THE DAILY PIC (#1789): This is Thickly Settled, a 1956 weaving by Anni Albers that’s included in “Small-Great Objects: Anni and Josef Albers in the Americas,” at the Yale University Art Gallery in New Haven. It’s great that, over recent years, Anni has started to get some recognition of her own, and not just as her famous husband’s helpmeet. But looking at the works of both artists side-by-side, in the Yale show, a more radical idea came to me: Maybe Anni’s actually the better, more daring artist of the two. He just made paintings in the grand old European tradition, and his squares-within-squares were hardly a giant departure from all of modernism’s other geometric abstractions. Whereas Anni’s accomplishment seems more far-ranging, with deep and respectful ties to the non-European art that’s in the Yale show. Her work in textiles and jewelry seems a bigger departure from what Europeans had made before in either discipline—and braver, anyway, just by virtue of embracing such “minor” arts.
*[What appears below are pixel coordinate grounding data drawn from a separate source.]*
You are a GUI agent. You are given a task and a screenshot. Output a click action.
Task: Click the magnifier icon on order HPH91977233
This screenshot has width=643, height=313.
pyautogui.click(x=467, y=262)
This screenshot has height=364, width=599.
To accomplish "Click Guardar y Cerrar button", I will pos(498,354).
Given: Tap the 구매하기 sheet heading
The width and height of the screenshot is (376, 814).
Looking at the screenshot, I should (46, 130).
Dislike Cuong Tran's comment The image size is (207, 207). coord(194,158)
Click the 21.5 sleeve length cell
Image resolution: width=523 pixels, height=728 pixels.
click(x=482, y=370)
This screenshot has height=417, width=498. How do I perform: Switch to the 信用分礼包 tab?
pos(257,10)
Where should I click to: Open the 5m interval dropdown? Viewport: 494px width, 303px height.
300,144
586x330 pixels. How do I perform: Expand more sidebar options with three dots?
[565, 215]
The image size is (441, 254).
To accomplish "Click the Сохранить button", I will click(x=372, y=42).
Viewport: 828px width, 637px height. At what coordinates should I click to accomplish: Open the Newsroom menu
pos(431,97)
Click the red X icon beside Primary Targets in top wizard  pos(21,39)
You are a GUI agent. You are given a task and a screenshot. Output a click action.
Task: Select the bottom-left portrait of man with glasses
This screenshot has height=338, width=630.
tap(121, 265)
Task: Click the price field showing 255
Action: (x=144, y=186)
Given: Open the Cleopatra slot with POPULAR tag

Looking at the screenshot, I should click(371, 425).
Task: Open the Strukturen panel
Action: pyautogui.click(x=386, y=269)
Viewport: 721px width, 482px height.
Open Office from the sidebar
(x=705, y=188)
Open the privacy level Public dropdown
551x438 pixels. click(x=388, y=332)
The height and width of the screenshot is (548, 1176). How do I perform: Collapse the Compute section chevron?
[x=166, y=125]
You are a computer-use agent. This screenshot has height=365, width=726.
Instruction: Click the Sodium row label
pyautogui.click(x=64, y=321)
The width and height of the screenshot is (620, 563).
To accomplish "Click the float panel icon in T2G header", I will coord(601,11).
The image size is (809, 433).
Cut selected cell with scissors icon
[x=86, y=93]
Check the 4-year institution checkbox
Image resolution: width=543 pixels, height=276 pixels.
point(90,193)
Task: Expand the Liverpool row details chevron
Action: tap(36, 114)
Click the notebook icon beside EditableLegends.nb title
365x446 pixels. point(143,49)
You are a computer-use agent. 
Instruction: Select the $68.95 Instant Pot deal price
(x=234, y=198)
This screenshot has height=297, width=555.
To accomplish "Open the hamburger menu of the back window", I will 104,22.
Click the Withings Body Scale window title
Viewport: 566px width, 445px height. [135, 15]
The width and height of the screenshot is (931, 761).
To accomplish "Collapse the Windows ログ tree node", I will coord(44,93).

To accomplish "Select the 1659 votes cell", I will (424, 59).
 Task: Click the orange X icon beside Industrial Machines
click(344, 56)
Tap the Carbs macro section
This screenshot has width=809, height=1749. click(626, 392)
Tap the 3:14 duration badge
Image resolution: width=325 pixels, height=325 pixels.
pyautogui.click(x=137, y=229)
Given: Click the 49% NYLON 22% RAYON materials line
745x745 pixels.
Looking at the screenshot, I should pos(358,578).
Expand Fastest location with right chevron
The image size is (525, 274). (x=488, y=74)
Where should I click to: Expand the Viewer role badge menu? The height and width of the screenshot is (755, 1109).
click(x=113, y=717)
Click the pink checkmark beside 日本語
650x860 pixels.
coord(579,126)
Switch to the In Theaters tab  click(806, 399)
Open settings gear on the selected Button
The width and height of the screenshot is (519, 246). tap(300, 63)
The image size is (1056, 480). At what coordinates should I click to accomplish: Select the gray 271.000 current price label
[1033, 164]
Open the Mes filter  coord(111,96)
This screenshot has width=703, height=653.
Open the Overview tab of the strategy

Over the last 30 years, women have been allowed to enter the art-historical canon, more or less, now and then. But they’ve almost never been given space on the A-list, or been made to actually displace the hallowed names of men who were there already. Maybe it’s time that Anni rose and Josef fell, just a rung or two, on the ladder of fame. (Collection of Yale University Art Gallery, © 2016 The Josef and Anni Albers Foundation/Artists Rights Society (ARS), New York)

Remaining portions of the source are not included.